REQUIRED ACTION
Look through the listing below for the string "computer". Show each line where it occurs.
^^^^^^^^
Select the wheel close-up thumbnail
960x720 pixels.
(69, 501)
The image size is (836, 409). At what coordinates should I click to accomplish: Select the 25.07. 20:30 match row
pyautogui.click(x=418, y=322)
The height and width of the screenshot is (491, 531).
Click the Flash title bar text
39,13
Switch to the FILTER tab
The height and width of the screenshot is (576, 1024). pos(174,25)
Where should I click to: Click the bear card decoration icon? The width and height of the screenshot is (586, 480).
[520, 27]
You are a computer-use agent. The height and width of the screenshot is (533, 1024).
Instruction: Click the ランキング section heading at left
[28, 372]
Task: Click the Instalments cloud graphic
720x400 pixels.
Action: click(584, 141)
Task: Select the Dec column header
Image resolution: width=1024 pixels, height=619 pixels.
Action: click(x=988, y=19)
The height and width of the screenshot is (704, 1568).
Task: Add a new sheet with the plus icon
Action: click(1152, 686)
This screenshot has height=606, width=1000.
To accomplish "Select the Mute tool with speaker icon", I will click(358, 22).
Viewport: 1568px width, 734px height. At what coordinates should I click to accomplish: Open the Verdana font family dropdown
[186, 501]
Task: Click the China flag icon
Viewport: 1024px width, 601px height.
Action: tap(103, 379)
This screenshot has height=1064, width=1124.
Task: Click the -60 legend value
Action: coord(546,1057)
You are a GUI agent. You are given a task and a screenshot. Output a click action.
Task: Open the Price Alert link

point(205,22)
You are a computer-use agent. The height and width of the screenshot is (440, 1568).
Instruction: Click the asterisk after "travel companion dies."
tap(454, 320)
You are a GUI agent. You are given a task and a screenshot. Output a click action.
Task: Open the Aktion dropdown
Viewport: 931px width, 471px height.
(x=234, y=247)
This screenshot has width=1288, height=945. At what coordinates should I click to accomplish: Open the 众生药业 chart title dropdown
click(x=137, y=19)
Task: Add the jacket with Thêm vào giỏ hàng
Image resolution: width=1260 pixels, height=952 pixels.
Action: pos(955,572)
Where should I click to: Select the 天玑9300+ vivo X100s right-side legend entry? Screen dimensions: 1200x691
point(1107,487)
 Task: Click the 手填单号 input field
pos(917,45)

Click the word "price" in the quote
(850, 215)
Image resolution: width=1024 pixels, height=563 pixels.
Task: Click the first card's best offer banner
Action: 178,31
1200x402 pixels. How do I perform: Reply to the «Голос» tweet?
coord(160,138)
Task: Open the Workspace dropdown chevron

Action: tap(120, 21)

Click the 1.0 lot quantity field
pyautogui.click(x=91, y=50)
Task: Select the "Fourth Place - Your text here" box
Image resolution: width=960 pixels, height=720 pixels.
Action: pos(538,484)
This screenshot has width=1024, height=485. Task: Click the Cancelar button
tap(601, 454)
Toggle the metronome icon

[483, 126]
^^^^^^^^
ANSWER TO THE PROBLEM
You are a computer-use agent. The height and width of the screenshot is (533, 1024).
You are a computer-use agent. The height and width of the screenshot is (440, 1568).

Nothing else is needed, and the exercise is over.